Überdies hatte die Literatur der Arbeitswelt, sofern es sie überhaupt gab, mit äußeren Widerständen zu kämpfen. Max von der Grün, ihr wichtigster Repräsentant, konnte für seinen ersten Roman Männer in zweifacher Nacht, worin er seine Erfahrungen als Bergarbeiter und das Verschüttetsein unter Tage schilderte, lange Zeit keinen Verleger finden. Die literarischen Mittel dieser »Arbeiterliteratur« blieben konventionell und orientierten sich an traditionellen Vorbildern, denn die Verbindung zu den proletarischen Autoren der 20er Jahre war weitgehend abgeschnitten. In ihren Ausdrucks- und Darstellungsformen bestätigte diese Arbeiterliteratur eher jene Wirklichkeit, gegen die sie sich zur Wehr setzte.
Bruch mit der traditionellen Arbeiterliteratur
Erst bei Wallraff, 16 Jahre jünger als Max von der Grün, wurde Brechts Erkenntnis zur literarischen Praxis. Dabei spielt es keine Rolle, ob die neue Darstellungsart, die er fand, auf einem theoretischen Konzept beruhte oder nicht. Sie bedeutete jedenfalls einen Bruch mit der traditionellen Arbeiterliteratur. Die neue Dimension, die Wallraff in die Literatur einbrachte, bestand vor allem in der Veränderung der Subjekt-Objekt-Beziehung. Das gilt besonders für die frühen Reportagen. Wallraff hat seine Gegenstände niemals nur besichtigt, er hat sich ihnen unterworfen und sie als Unterworfener, als betroffener Zeuge geschildert.
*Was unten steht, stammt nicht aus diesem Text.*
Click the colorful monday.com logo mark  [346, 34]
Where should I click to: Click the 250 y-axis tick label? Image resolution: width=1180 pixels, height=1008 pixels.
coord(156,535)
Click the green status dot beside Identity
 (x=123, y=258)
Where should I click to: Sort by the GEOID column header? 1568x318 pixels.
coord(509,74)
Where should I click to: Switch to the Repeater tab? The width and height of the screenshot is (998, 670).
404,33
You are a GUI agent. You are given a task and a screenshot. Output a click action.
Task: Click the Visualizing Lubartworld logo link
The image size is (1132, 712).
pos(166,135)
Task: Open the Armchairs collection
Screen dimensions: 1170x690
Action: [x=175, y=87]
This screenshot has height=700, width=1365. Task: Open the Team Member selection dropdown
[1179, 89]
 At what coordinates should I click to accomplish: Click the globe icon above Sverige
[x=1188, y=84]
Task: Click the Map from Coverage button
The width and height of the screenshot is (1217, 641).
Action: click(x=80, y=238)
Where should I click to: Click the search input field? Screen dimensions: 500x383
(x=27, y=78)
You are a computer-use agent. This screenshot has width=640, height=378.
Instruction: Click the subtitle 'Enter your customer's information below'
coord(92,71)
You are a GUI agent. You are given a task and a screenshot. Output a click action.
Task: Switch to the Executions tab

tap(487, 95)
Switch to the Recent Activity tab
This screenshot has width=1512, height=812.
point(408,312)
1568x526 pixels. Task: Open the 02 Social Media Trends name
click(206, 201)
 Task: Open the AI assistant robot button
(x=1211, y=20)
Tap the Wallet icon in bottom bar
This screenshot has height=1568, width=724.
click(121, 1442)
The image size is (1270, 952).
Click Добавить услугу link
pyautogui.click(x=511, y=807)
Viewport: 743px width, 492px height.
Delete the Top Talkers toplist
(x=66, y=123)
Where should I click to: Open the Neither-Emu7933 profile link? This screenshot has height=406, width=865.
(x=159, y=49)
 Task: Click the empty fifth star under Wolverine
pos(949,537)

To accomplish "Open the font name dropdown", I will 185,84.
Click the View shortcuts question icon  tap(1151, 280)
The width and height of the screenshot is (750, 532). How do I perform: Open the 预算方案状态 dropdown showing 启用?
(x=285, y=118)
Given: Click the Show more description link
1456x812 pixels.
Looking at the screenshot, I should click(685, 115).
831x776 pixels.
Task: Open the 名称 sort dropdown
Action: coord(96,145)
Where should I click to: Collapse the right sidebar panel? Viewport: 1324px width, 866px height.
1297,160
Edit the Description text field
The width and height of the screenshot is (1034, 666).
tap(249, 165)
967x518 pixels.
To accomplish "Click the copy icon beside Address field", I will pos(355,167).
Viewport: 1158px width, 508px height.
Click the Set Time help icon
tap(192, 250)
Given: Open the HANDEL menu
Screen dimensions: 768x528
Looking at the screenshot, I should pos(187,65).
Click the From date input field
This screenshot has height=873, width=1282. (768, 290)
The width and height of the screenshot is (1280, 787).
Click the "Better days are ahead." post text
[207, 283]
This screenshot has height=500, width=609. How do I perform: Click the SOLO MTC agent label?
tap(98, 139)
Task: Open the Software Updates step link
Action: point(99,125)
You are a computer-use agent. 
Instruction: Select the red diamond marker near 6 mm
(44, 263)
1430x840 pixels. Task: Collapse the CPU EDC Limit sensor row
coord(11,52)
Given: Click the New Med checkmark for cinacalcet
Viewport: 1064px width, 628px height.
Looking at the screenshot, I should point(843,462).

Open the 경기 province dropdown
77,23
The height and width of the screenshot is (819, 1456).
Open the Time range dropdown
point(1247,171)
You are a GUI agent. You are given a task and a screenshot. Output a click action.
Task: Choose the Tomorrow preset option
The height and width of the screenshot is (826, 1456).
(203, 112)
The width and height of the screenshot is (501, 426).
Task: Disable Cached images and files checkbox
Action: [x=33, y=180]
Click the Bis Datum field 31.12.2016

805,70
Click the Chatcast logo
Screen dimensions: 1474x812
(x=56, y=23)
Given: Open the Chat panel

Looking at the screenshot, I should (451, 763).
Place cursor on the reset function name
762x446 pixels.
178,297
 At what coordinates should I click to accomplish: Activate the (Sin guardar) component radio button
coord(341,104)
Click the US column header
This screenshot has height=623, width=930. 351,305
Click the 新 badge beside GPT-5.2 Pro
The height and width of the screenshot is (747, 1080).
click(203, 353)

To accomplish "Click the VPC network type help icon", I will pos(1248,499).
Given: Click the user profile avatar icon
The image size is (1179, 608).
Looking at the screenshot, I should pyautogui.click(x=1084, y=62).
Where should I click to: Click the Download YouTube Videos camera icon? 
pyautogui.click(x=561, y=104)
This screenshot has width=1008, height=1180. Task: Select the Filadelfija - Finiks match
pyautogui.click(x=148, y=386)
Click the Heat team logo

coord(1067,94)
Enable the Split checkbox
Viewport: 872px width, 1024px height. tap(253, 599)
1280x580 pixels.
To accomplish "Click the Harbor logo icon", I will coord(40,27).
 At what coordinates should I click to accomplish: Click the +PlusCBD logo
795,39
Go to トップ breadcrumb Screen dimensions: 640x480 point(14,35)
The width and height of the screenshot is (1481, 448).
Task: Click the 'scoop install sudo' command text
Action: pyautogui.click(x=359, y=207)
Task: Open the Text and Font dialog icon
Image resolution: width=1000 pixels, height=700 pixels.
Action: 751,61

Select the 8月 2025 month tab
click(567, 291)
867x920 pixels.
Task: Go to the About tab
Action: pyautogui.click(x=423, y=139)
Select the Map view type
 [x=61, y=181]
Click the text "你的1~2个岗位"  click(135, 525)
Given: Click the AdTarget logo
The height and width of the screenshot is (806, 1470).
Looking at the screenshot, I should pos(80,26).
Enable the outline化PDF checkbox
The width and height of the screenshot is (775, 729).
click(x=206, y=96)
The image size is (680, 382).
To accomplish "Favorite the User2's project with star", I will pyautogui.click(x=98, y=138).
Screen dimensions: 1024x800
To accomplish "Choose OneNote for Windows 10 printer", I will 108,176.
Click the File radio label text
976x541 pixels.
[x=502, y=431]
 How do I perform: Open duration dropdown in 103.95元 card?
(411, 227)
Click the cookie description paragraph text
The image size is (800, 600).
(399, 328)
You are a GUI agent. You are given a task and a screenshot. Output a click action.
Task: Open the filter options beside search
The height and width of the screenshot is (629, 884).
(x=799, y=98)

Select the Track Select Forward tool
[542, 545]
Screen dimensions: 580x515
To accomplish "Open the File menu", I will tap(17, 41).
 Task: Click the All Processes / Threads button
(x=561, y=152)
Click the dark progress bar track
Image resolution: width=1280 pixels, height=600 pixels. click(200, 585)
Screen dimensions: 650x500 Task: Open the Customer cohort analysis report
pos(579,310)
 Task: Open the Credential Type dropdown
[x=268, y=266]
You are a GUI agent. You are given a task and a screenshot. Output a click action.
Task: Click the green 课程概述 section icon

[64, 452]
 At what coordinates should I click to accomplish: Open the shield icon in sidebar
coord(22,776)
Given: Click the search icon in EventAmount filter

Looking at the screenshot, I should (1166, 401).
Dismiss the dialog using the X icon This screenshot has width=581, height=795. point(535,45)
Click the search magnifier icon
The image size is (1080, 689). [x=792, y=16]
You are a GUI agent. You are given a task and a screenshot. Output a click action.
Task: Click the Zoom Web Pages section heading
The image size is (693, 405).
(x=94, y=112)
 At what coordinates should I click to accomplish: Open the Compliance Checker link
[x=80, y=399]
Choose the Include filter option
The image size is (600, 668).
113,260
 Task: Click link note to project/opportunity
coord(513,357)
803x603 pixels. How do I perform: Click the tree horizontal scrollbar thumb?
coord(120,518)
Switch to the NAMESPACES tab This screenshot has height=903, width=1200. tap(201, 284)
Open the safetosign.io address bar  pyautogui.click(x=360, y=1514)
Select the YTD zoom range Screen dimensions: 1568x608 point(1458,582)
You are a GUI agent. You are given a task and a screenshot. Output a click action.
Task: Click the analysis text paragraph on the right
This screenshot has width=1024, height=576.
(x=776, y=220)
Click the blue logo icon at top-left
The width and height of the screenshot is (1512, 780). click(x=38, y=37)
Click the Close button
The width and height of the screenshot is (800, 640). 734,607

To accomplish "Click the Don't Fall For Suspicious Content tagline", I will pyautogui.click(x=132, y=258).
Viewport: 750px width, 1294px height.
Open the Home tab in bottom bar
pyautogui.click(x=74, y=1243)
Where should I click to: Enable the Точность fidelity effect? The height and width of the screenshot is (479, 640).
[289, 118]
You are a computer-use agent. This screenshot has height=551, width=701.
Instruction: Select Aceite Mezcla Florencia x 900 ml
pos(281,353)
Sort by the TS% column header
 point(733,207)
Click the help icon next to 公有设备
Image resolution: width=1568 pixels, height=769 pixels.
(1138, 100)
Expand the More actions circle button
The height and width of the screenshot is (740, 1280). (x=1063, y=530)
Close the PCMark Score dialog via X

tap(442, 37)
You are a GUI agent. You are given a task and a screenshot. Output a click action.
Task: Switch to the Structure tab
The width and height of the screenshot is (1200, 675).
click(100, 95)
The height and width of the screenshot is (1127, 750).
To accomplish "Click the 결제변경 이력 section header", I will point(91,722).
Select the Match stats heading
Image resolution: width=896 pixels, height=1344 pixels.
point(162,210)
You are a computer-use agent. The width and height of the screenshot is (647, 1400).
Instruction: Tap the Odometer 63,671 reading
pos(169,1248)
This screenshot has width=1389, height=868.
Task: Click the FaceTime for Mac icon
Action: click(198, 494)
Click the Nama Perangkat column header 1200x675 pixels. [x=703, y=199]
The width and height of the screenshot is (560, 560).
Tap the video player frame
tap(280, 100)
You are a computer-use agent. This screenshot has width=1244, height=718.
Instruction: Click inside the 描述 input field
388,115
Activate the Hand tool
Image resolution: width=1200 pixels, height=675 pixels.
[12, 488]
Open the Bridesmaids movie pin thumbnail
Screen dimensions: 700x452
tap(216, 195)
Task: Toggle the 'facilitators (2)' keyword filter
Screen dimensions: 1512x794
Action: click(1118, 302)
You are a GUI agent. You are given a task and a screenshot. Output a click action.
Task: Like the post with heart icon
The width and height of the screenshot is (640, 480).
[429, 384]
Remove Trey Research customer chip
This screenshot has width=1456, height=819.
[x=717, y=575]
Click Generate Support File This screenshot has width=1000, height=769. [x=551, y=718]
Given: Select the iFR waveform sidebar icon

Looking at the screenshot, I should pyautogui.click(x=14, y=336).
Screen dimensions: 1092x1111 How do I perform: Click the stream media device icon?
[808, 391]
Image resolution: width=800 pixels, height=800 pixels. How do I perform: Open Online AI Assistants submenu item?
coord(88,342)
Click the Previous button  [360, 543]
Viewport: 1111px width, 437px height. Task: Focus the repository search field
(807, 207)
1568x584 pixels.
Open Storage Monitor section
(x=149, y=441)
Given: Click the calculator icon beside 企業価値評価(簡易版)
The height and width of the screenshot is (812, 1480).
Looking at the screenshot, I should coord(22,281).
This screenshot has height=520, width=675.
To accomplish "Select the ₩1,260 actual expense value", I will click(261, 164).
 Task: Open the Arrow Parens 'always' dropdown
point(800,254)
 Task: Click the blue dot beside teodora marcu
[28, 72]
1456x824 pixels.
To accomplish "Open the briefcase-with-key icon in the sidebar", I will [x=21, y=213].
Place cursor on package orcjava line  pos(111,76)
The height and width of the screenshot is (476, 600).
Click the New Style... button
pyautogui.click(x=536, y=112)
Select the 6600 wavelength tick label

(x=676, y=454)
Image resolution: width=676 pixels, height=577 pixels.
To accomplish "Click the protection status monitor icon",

Diese Methode musste zwangsläufig desto stärker in eine Krise geraten, je stärker Wallraff als Person Publizität bekam. Es konnte nicht ausbleiben, dass er selber, als Träger einer Rolle, seiner Rolle, in den Mittelpunkt seiner Reportagen und spektakulären Aktionen geriet.
Mit der Aktion auf dem Athener Syntagma-Platz, als er sich 1974 während der Diktatur der Obristen wie ein neuer Prometheus an einen Lichtmast ankettete und Flugblätter verteilte, war dieser problematische Punkt erreicht. Der Grafiker Klaus Staeck überhöhte die Aktion auf einem Plakat mit dem Titel »Die Kunst der 70er Jahre findet nicht im Saale statt«. Das war insofern problematisch, als es die Schlussfolgerung nahelegte, es gäbe nur diesen, nur Wallraffs Weg zur Auseinandersetzung mit der Wirklichkeit.
Drei Jahre später gelang es Wallraff, unter dem Namen Hans Esser einige Monate als Redakteur bei der Bild-Zeitung in Hannover Unterschlupf zu finden und dem Blatt nach seiner unfreiwilligen Enttarnung schwere journalistische Versäumnisse und unsaubere Recherchemethoden nachzuweisen. Der große Coup mehrte seinen Ruhm, konnte aber nicht darüber hinwegtäuschen, dass hier ein noch unfertiges Buch unter dem Titel Der Aufmacher allzu rasch auf den Markt geworfen wurde.
Wallraffs Integrität und Regenerationskraft war daran zu erkennen, dass er die Krise überwand. Zwei Jahre arbeitete er anonym als türkischer Gastarbeiter unter dem Namen Ali Levent Sinirlioğlu bei verschiedenen Unternehmen, unter anderem bei McDonald’s und Thyssen. Mit dem Buch Ganz unten, das über fünf Millionen Mal verkauft wurde, knüpfte er noch einmal an seine frühen Industriereportagen an.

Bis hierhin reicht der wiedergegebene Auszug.